Underground Salon Suisse

L’architecte suisse Peter Vetsch a présenté vendredi soir au Salon Suisse de la Biennale d’architecture 2016 Wake up! A path towards better architecture! ses maisons-sculptures semi-souterraines construites dès les années 1960′ à Dietikon. Mahnaz Ashraf, architecte iranienne, a le lendemain fait la lumière sur les sites troglodytes iraniens et en particulier celui de Maymand, classé depuis 2015 au patrimoine mondial de l’UNESCO. Le père Maximous El-Antouny a enchaîné le lendemain sur le sujet des églises coptes creusées dans le rocher de la montagne du Mukkattam au Sud du Caire. 

Le mode de construire troglodyte est-il un degré zéro de l’architecture ou peut-on parler d’architecture troglodyte au plein sens du terme? Dans le contexte d’une Biennale intitulée Reporting from the Front, où Alejandro Aravena nous enjoint à libérer notre parole et à participer, il est temps de se réapproprier l’architecture confisquée par l’intelligentsia des architectes seulement. Qu’est-ce qu’un architecte éclos en plein mouvement hippie a à nous dire? Qu’est-ce qu’un habitat troglodyte millénaire peut nous apprendre? Quelle est la leçon d’une montagne creusée par des centaines de fidèles coptes depuis les années 1970′? Provenant d’horizons culturels complètement différents, les intervenants et le public présent au Salon se sont apprivoisés dans un respect mutuel. Dans le meilleur sens du terme c’est peut-être là que réside ce qu’on galvaude sous le nom de « globalisation ».

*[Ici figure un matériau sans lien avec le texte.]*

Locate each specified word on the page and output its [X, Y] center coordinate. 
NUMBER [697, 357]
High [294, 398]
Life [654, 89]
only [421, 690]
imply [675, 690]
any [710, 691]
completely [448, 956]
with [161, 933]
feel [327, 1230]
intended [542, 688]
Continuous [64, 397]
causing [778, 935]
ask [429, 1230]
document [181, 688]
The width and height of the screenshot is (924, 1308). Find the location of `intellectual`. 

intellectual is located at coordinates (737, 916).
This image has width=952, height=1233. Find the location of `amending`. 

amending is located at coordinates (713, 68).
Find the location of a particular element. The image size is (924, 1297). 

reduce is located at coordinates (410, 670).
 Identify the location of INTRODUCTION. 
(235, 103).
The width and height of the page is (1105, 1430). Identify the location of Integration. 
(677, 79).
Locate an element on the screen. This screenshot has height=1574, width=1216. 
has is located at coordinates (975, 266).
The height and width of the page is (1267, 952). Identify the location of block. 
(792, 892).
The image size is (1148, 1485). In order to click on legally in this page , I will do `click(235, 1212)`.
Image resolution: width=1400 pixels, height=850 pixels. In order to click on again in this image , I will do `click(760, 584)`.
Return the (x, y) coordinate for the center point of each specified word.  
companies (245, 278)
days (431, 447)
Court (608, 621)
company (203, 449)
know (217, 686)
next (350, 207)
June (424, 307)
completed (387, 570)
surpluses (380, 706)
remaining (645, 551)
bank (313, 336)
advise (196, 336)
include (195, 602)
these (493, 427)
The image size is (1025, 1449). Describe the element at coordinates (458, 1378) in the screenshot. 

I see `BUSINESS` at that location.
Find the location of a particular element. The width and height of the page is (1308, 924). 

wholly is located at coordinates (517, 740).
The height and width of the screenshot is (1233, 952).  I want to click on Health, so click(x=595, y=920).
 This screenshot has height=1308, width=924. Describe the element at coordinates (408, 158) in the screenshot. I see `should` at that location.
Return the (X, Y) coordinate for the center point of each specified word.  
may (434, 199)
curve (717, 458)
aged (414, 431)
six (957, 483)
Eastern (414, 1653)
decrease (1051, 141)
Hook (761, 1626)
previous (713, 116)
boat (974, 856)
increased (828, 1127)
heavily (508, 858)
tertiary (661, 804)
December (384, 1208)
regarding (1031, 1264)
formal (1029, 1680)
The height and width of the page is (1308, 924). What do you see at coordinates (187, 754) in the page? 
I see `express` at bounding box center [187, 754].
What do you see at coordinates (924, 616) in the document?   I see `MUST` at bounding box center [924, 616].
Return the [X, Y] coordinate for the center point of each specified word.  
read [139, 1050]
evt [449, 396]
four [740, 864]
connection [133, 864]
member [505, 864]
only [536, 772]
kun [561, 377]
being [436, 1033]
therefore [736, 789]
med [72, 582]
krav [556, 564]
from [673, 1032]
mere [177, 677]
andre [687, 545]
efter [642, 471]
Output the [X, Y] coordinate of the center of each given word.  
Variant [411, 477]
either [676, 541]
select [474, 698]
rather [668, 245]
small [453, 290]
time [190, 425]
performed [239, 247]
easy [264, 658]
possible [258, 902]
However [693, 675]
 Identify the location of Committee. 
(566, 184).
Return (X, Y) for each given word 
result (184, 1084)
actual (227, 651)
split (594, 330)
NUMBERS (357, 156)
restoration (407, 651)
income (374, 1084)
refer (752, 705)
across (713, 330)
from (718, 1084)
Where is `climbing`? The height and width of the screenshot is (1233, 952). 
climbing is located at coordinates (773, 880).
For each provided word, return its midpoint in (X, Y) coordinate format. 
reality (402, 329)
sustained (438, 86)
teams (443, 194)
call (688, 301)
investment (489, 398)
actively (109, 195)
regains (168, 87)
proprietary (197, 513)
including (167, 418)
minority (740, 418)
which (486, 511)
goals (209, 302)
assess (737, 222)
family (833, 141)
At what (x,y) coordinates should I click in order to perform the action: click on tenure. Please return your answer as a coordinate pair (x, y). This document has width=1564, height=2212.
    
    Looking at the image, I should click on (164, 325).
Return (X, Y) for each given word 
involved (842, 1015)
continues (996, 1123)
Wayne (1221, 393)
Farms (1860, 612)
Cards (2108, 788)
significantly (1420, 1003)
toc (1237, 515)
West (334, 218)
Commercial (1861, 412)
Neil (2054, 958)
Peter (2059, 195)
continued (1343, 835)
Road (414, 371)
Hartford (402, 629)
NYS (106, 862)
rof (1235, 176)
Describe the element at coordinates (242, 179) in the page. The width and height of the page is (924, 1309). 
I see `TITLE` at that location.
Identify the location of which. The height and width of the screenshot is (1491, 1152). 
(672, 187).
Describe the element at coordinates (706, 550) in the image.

Fasciné précocement par l’idée d’enterrer partiellement ses maisons, Peter Vetsch, formé à la Kunstakademie de Düsseldorf sous la houlette de Hans Hollein et Joseph Beuys, nous a présenté ses réalisations. Avec persévérance il a construit d’abord une maison-pilote, la sienne, puis d’autres maisons semi-enterrée sur le même modèle. Des sortes de « maison du fada » comme on aurait dit alors s’agissant de l’Unité d’habitation de Marseille de Le Corbusier. Les maisons sont semi-enterrées pour être mieux intégrées dans la nature et pour être mieux isolées thermiquement sous leur couche végétale, récupérée de la fouille des fondations. Nous étions après la première crise du pétrole, précise Peter Vetsch. Ces maisons, construites presque intuitivement, avec l’aide de manoeuvres embauchés à la gare de Zurich faute de moyens, ont fini par convaincre une clientèle fortunée, ne reculant devant aucune dépense. Mais. construites à l’aide du ciment projeté (dont nous avait déjà fait l’éloge Daniel Grataloup dans le Salon de septembre) elles sont faites pour être construites à bon marché par des propriétaires astucieux et capables de mettre la main à la pâte.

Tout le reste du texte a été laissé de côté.